@argosopentech Thanks for your response.
I´m now inside the docker container. The source file size assert error is now calling
assert len(source_data) > VALID_SIZE
if i check it with a print statement
Len source is 1275 and the limit is: 2000
so the minimum size of chars are 2000 ?
If i comment it out i get the next error
“”"
denormalizer_spec {}
trainer_interface.cc(350) LOG(INFO) SentenceIterator is not specified. Using MultiFileSentenceIterator.
trainer_interface.cc(181) LOG(INFO) Loading corpus: run/split_data/all.txt
trainer_interface.cc(406) LOG(INFO) Loaded all 0 sentences
trainer_interface.cc(422) LOG(INFO) Adding meta_piece:
trainer_interface.cc(422) LOG(INFO) Adding meta_piece:
trainer_interface.cc(422) LOG(INFO) Adding meta_piece:
trainer_interface.cc(427) LOG(INFO) Normalizing sentences…
spm_train_main.cc(275) [status.ok()] Internal: src/trainer_interface.cc(428) [!sentences.empty()]
Program terminated with an unrecoverable error.
Corpus corpus_1’s weight should be given. We default it to 1 for you.
Traceback (most recent call last):
File “/home/argosopentech/env/bin/onmt_build_vocab”, line 33, in
sys.exit(load_entry_point(‘OpenNMT-py’, ‘console_scripts’, ‘onmt_build_vocab’)())
File “/home/argosopentech/OpenNMT-py/onmt/bin/build_vocab.py”, line 71, in main
build_vocab_main(opts)
File “/home/argosopentech/OpenNMT-py/onmt/bin/build_vocab.py”, line 32, in build_vocab_main
transforms = make_transforms(opts, transforms_cls, fields)
File “/home/argosopentech/OpenNMT-py/onmt/transforms/transform.py”, line 235, in make_transforms
transform_obj.warm_up(vocabs)
File “/home/argosopentech/OpenNMT-py/onmt/transforms/tokenize.py”, line 147, in warm_up
load_src_model.Load(self.src_subword_model)
File “/home/argosopentech/env/lib/python3.10/site-packages/sentencepiece/init.py”, line 905, in Load
return self.LoadFromFile(model_file)
File “/home/argosopentech/env/lib/python3.10/site-packages/sentencepiece/init.py”, line 310, in LoadFromFile
return _sentencepiece.SentencePieceProcessor_LoadFromFile(self, arg)
OSError: Not found: “run/sentencepiece.model”: No such file or directory Error #2
[2023-04-06 11:39:41,855 WARNING] Corpus corpus_1’s weight should be given. We default it to 1 for you.
[2023-04-06 11:39:41,856 INFO] Parsed 2 corpora from -data.

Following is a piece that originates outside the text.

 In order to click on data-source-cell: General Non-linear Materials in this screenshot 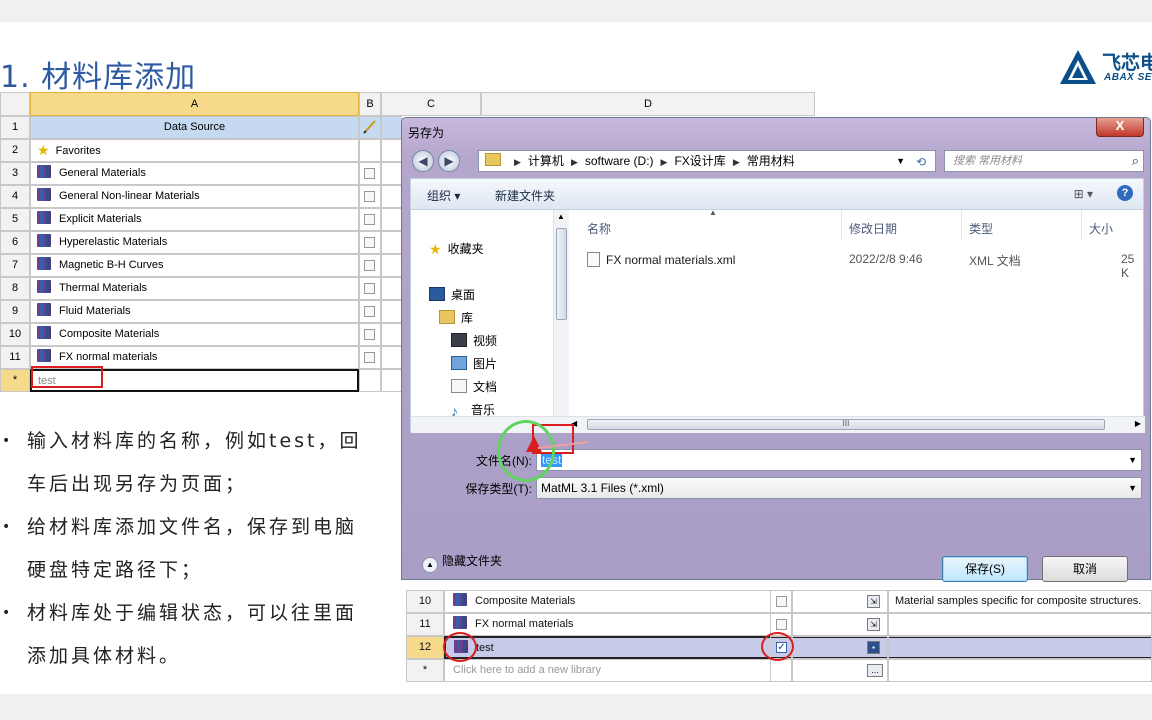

Traceback (most recent call last):
File “/home/argosopentech/env/bin/onmt_train”, line 33, in
sys.exit(load_entry_point(‘OpenNMT-py’, ‘console_scripts’, ‘onmt_train’)())

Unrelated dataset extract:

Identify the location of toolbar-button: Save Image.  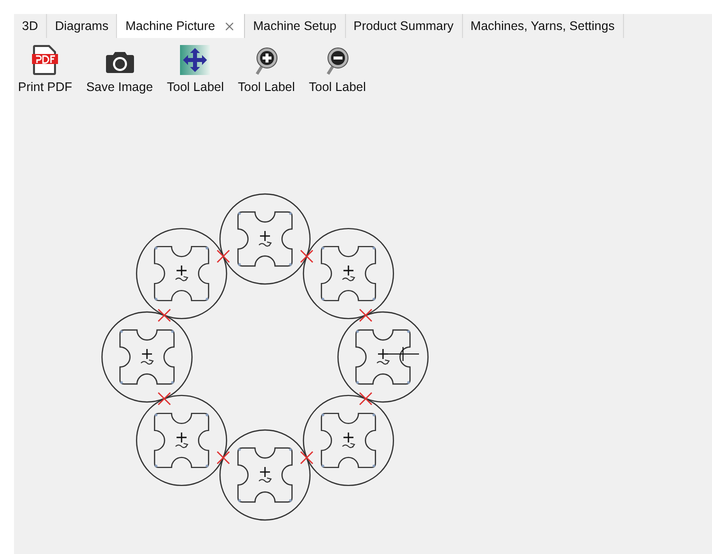
(120, 70).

File “/home/argosopentech/OpenNMT-py/onmt/bin/train.py”, line 172, in main
train(opt)
File “/home/argosopentech/OpenNMT-py/onmt/bin/train.py”, line 106, in train
checkpoint, fields, transforms_cls = _init_train(opt)
File “/home/argosopentech/OpenNMT-py/onmt/bin/train.py”, line 58, in _init_train
ArgumentParser.validate_prepare_opts(opt)

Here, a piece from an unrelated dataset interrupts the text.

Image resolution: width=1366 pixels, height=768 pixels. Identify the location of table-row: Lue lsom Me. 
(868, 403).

File “/home/argosopentech/OpenNMT-py/onmt/utils/parse.py”, line 197, in validate_prepare_opts
cls._validate_fields_opts(opt, build_vocab_only=build_vocab_only)
File “/home/argosopentech/OpenNMT-py/onmt/utils/parse.py”, line 151, in _validate_fields_opts
cls._validate_file(opt.src_vocab, info=‘src vocab’)
File “/home/argosopentech/OpenNMT-py/onmt/utils/parse.py”, line 18, in _validate_file
raise IOError(f"Please check path of your {info} file!“)
OSError: Please check path of your src vocab file!
Traceback (most recent call last):
File “/home/argosopentech/env/bin/argos-train”, line 7, in
exec(compile(f.read(), file, ‘exec’))
File “/home/argosopentech/argos-train/bin/argos-train”, line 27, in
train.train(from_code, to_code, from_name, to_name, version, package_version, argos_version, data_exists, epochs_count)
File “/home/argosopentech/argos-train/argostrain/train.py”, line 173, in train
str(opennmt_checkpoints[-2].f),
IndexError: list index out of range
“””
OSError: Not found: “run/sentencepiece.model”: No such file or directory Error #2
OSError: Please check path of your src vocab file!
How can i create the sentencepiece.model file, and what content should it have and what Im doin wrong ?
The source and target files inside the directory (pwd)
/home/argosopentech/argos-train/run
Please help me to get this code working.